From mboxrd@z Thu Jan  1 00:00:00 1970
From: David Hildenbrand <david@redhat.com>
Subject: Re: [PATCH] KVM: nVMX: initialize PML fields in vmcs02
Date: Tue, 4 Apr 2017 15:25:48 +0200
Message-ID: <01e8ab04-4e16-ac99-bb1d-994bbd937787@redhat.com>
References: <20170404121853.28057-1-lprosek@redhat.com>
 <d596ffae-1379-e8b7-8d9e-8065ef41e119@redhat.com>
 <CABdb7342nVi7yMY0r2my2vwwFxLs-Oqfn3eXssR=qKAkVi-Xyw@mail.gmail.com>
 <903edb56-6e81-b528-cc20-a710e91aba3b@redhat.com>
Mime-Version: 1.0
Content-Type: text/plain; charset=utf-8
Content-Transfer-Encoding: 7bit
Cc: KVM list <kvm@vger.kernel.org>, kai.huang@linux.intel.com,
        Wanpeng Li <wanpeng.li@hotmail.com>
To: Ladi Prosek <lprosek@redhat.com>
Return-path: <kvm-owner@vger.kernel.org>
Received: from mx1.redhat.com ([209.132.183.28]:40586 "EHLO mx1.redhat.com"
        rhost-flags-OK-OK-OK-OK) by vger.kernel.org with ESMTP
        id S1752998AbdDDNZu (ORCPT <rfc822;kvm@vger.kernel.org>);
        Tue, 4 Apr 2017 09:25:50 -0400
In-Reply-To: <903edb56-6e81-b528-cc20-a710e91aba3b@redhat.com>
Sender: kvm-owner@vger.kernel.org
List-ID: <kvm.vger.kernel.org>

On 04.04.2017 15:09, David Hildenbrand wrote:
> 
>>>> +     if (enable_pml) {
>>>> +             /*
>>>> +              * Conceptually we want to copy the PML address and index from
>>>> +              * vmcs01 here, and then back to vmcs01 on nested vmexit.

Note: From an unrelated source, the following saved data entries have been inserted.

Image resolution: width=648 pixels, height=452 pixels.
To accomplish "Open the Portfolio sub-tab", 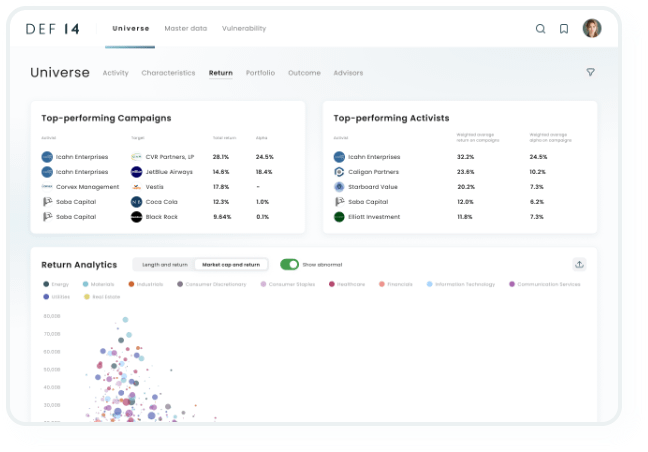I will (x=260, y=73).
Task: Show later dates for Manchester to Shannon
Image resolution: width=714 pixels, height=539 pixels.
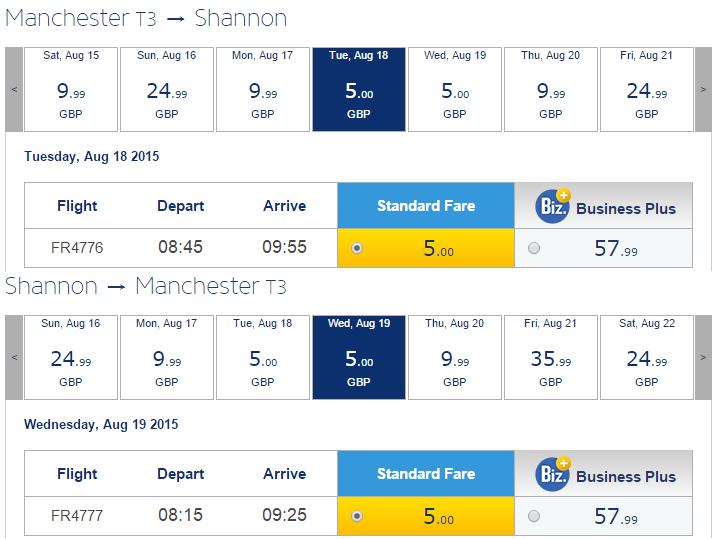Action: coord(703,89)
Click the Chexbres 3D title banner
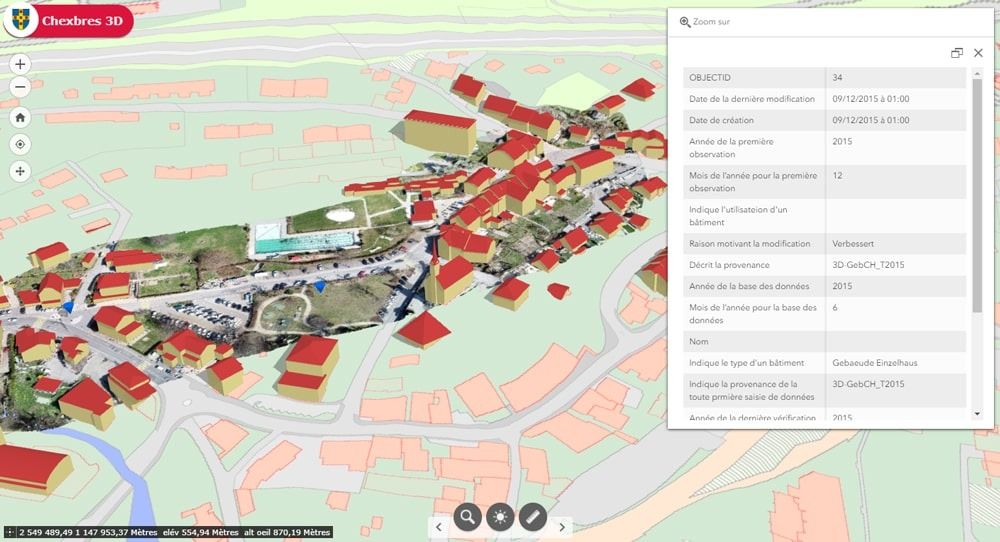Viewport: 1000px width, 542px height. (82, 20)
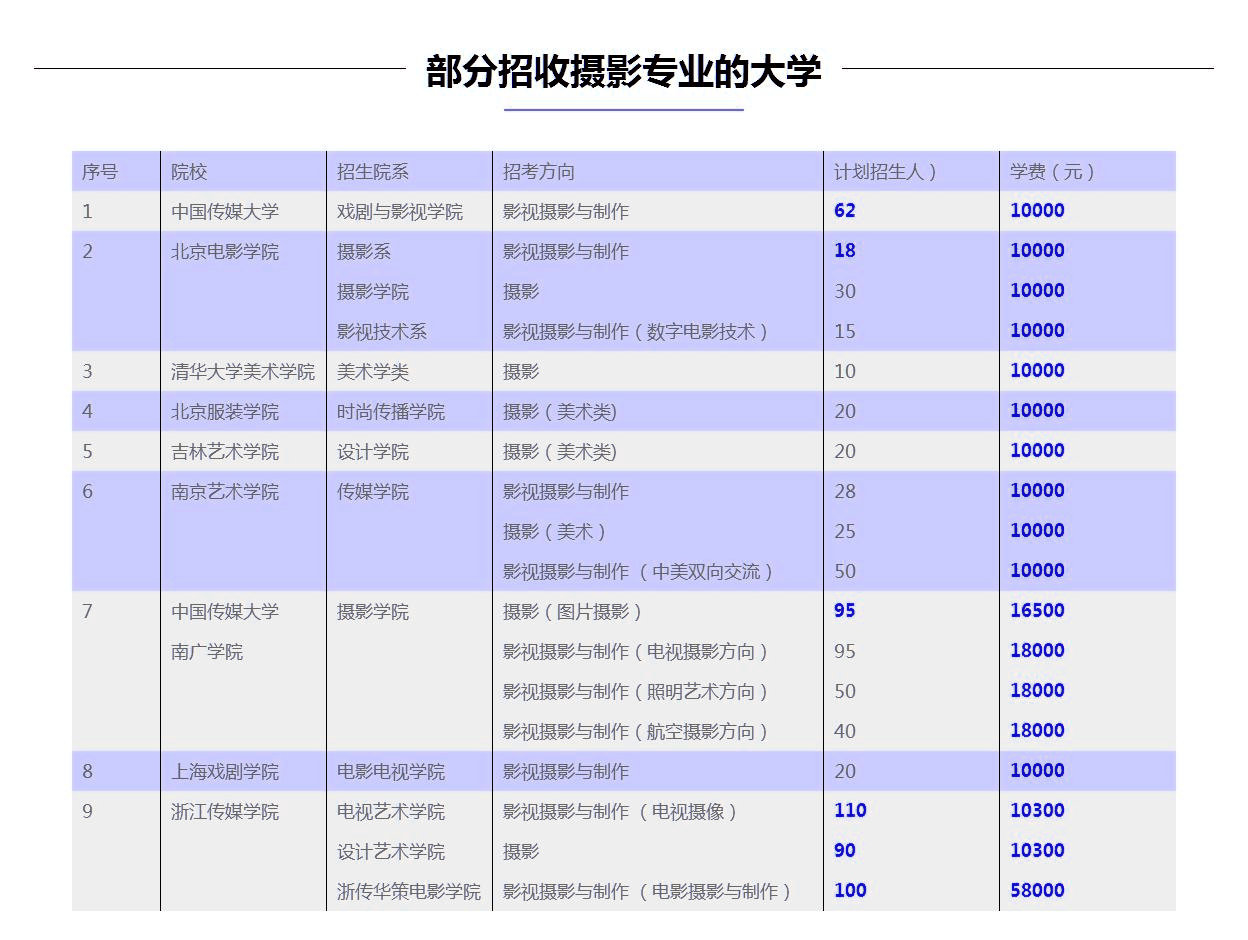
Task: Click the 摄影系 department cell
Action: pos(365,251)
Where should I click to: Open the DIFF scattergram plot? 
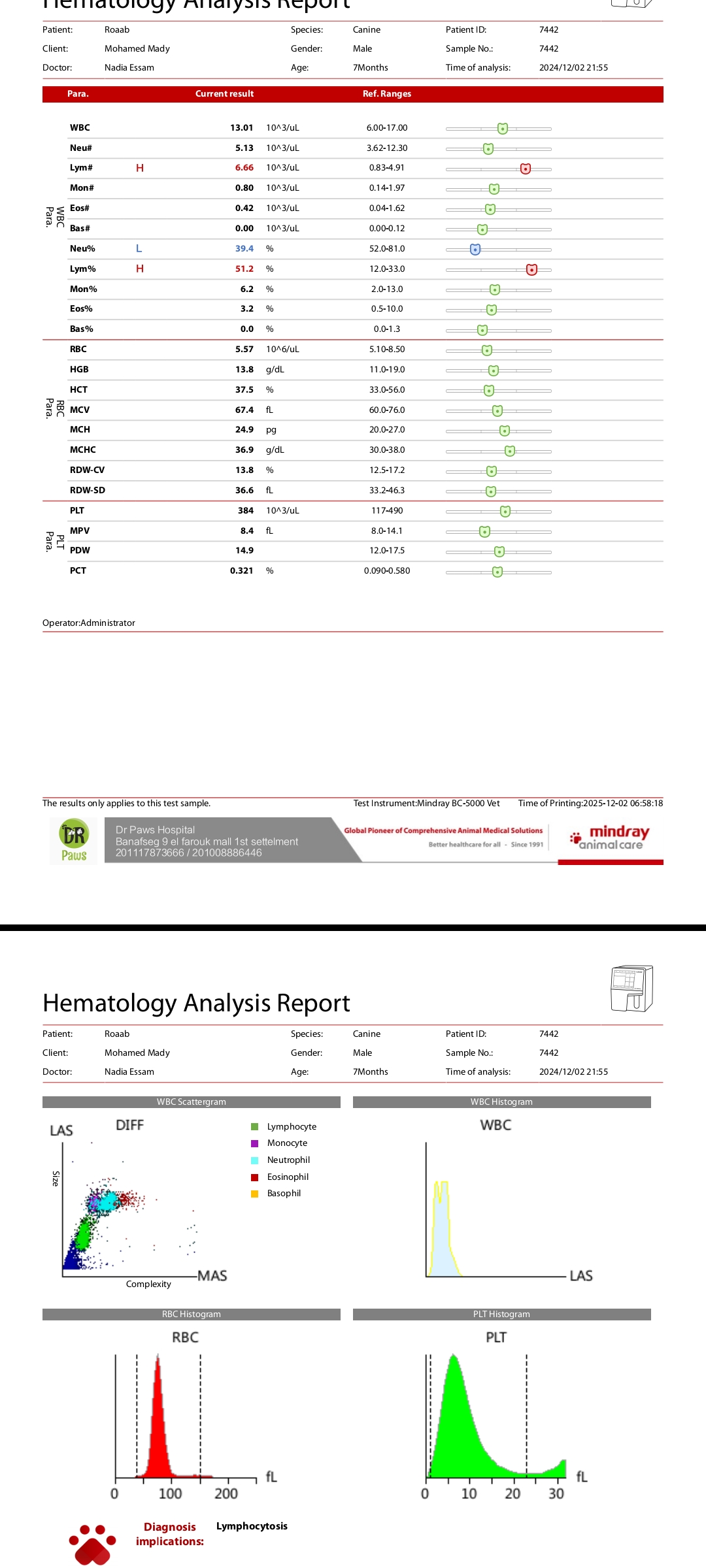coord(124,1215)
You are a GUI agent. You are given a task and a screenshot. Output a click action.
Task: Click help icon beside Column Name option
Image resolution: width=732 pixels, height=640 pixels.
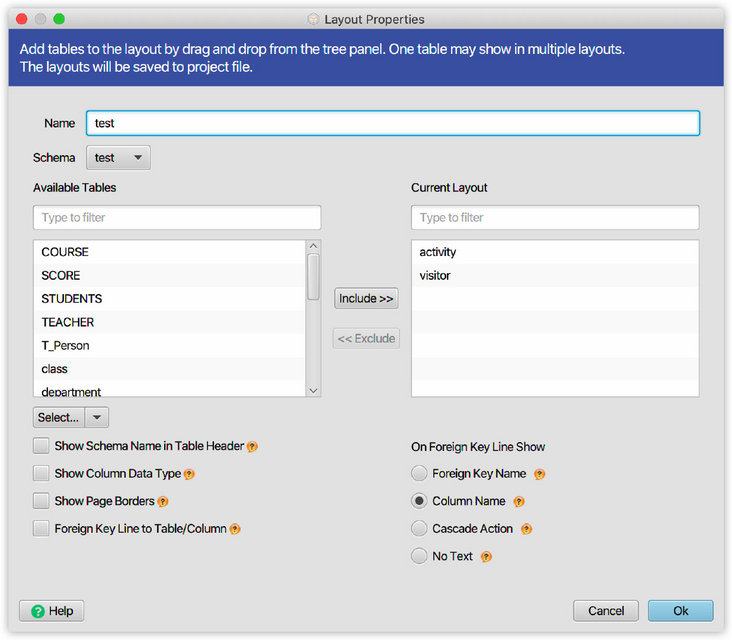pyautogui.click(x=519, y=501)
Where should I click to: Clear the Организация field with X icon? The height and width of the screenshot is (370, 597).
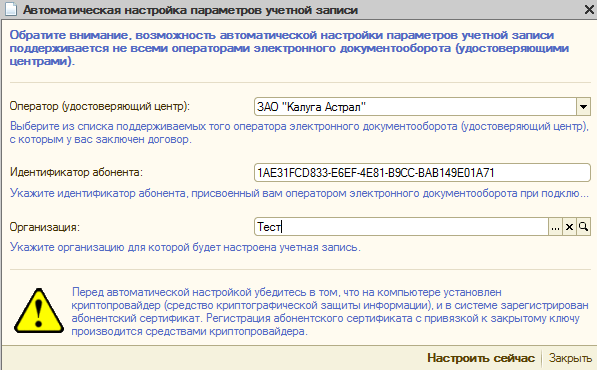click(569, 227)

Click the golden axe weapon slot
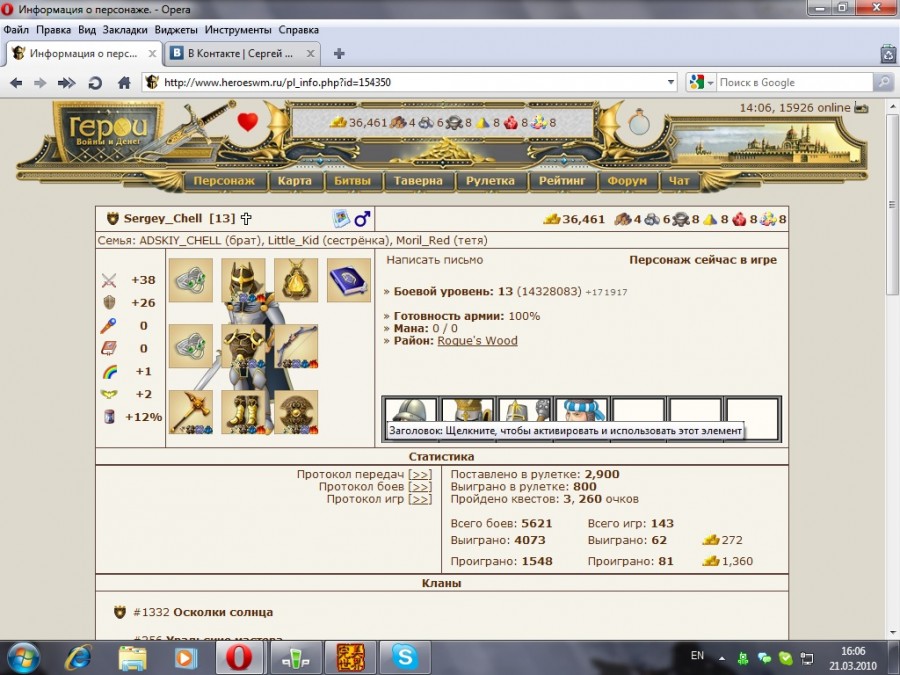[x=190, y=411]
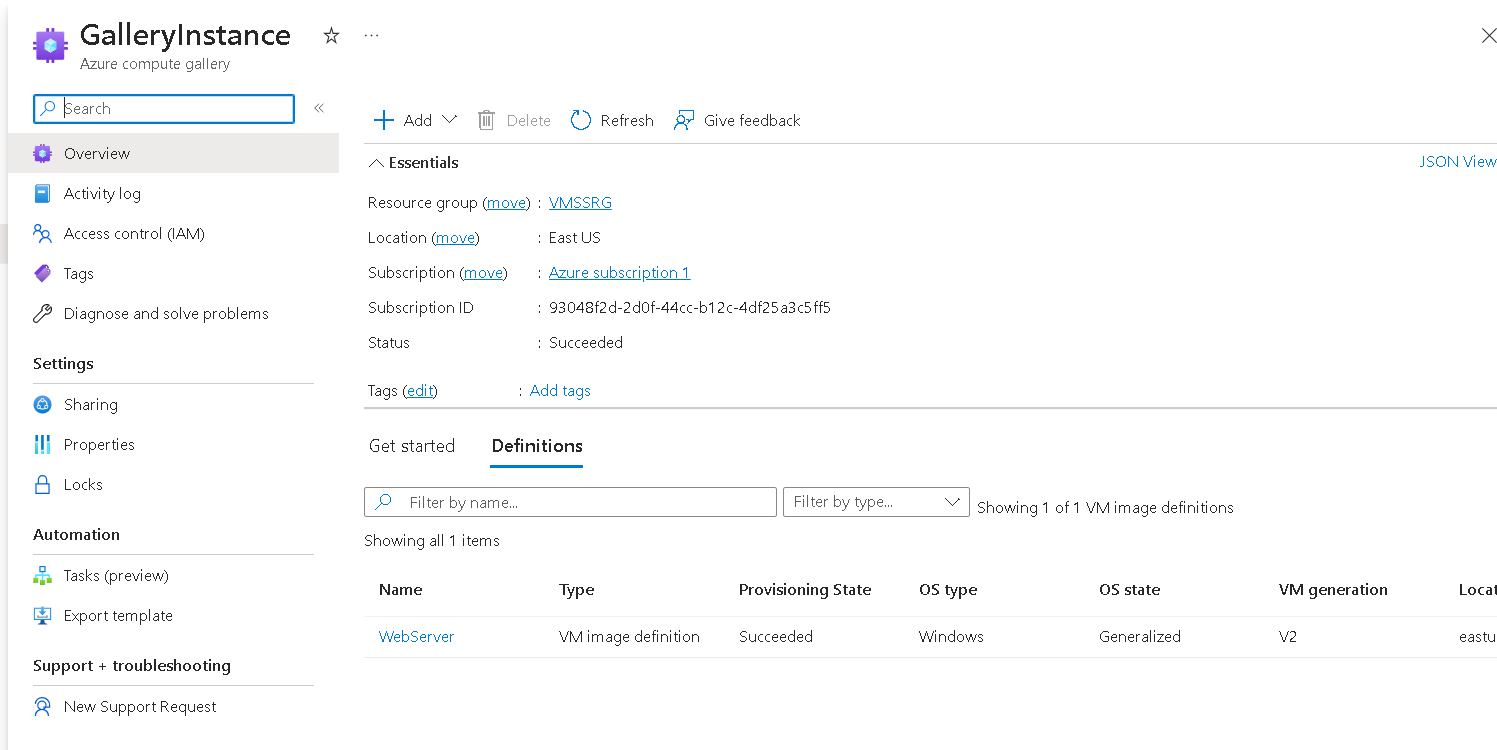Open Diagnose and solve problems
Viewport: 1497px width, 750px height.
tap(166, 313)
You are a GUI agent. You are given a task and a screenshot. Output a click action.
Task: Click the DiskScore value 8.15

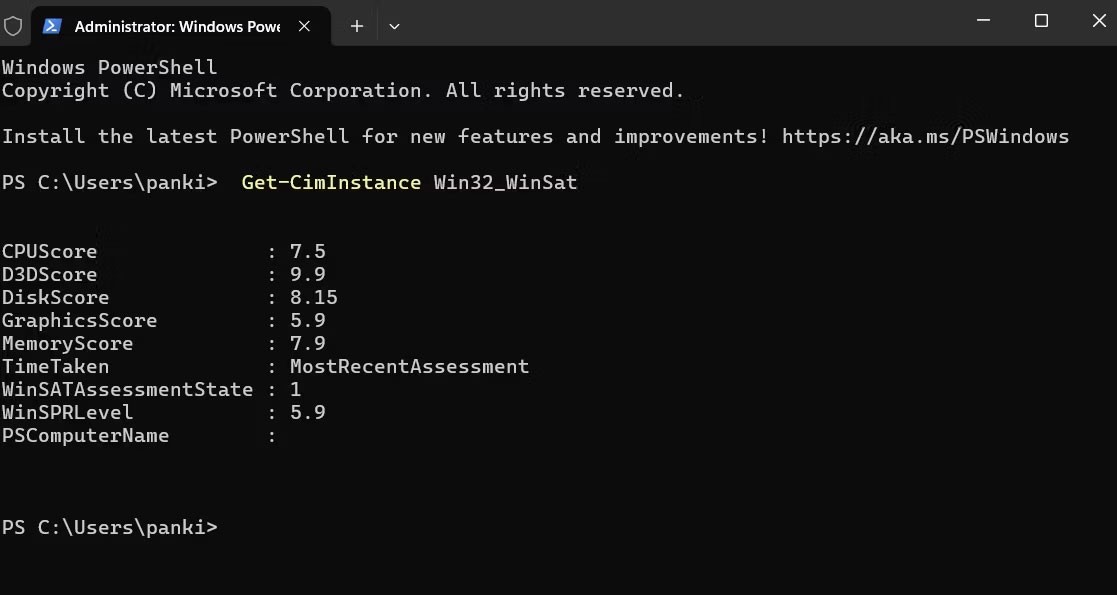click(313, 297)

But,
>>>> +              * since we always flush the log on each vmexit, this happens
>>>
>>> we == KVM running in g2?
>>>
>>> If so, other hypervisors might handle this differently.
>>
>> No, we as KVM in L0. Hypervisors running in L1 do not see PML at all,
>> this is L0-only code.
> 
> Okay, was just confused why we enable PML for our nested guest (L2)
> although not supported/enabled for guest hypervisors (L1). I would have
> guessed that it is to be kept disabled completely for nested guests
> (!SECONDARY_EXEC_ENABLE_PML).
> 
> But I assume that this a mysterious detail of the MMU code I still have
> to look into in detail.
> 

So for secondary exec controls we:

1. enable almost any exec control enabled also for our L1 (except 4 of
them)
-> slightly scary, but I hope somebody thought well of this
2. blindly copy over whatever L2 gave us
-> very scary

Especially if I am not wrong:

PML available on HW but disabled by setting "enable_pml = 0".
L1 blindly enabling PML for L2.

We now run our vmcs02 with SECONDARY_EXEC_ENABLE_PML without pml regions
being set up.

Am I missing a whitelist somewhere? I hope so. Such things should always
have whitelists.

-- 

Thanks,

David